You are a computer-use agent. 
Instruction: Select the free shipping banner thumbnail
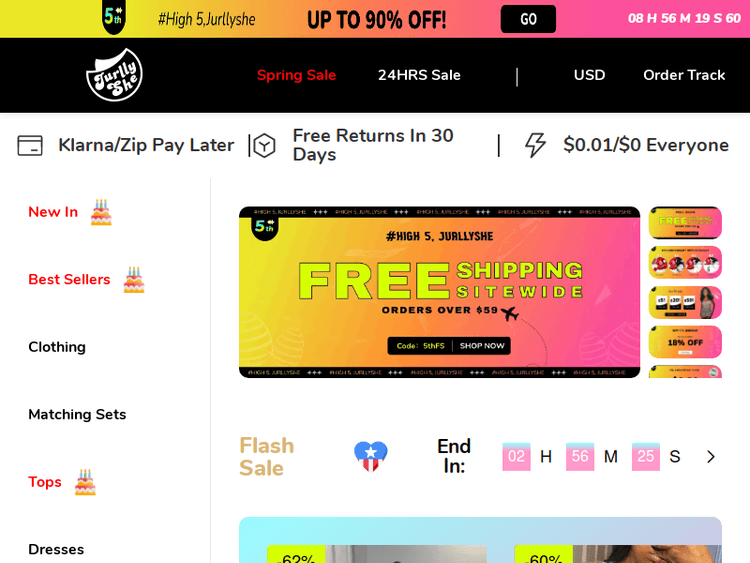pos(685,222)
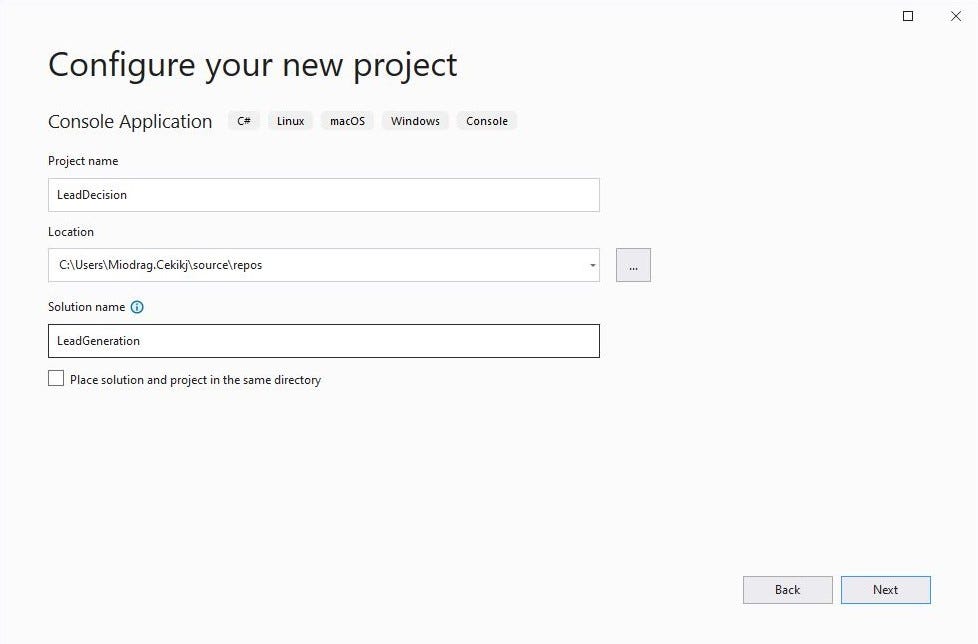Click the Linux platform tag

[290, 121]
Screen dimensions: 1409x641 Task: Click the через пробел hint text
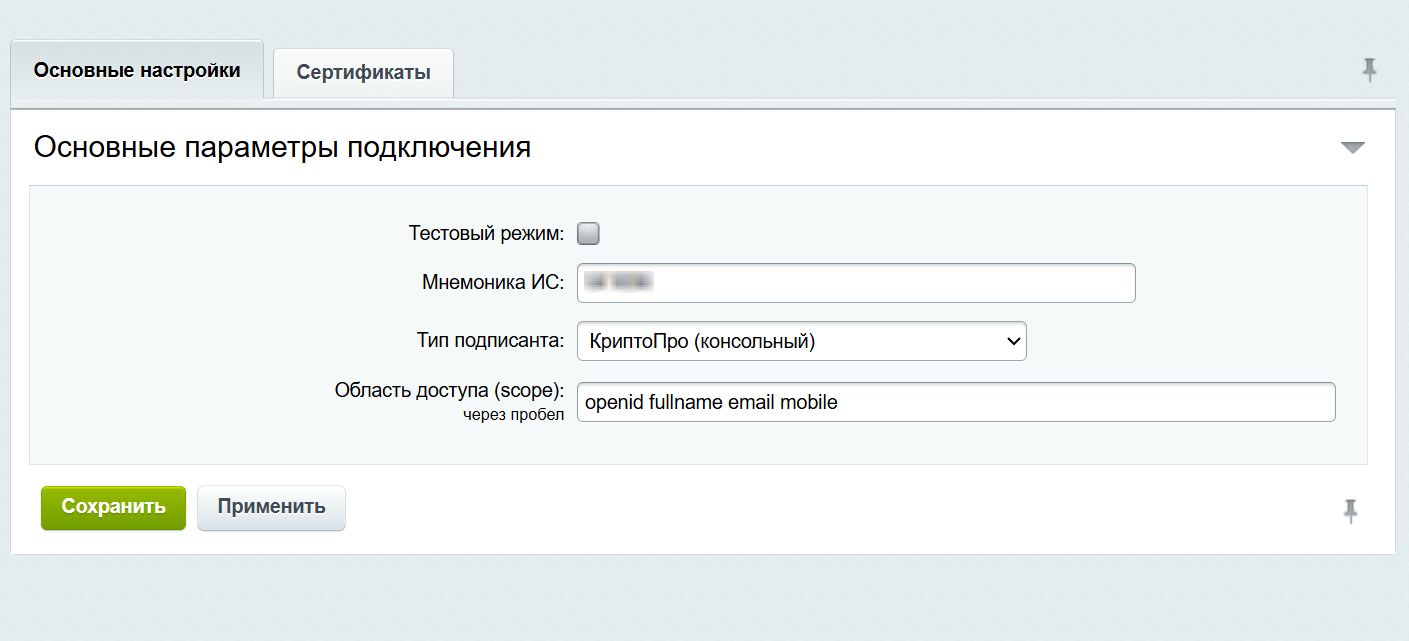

What the task requires: A faithful copy of the records above, without images, is what to give back.

Finished task:
You are a computer-use agent. 
Instruction: Select the free shipping banner thumbnail
pos(685,222)
Click the Linux platform tag

[290, 121]
Screen dimensions: 1409x641 Task: Click the через пробел hint text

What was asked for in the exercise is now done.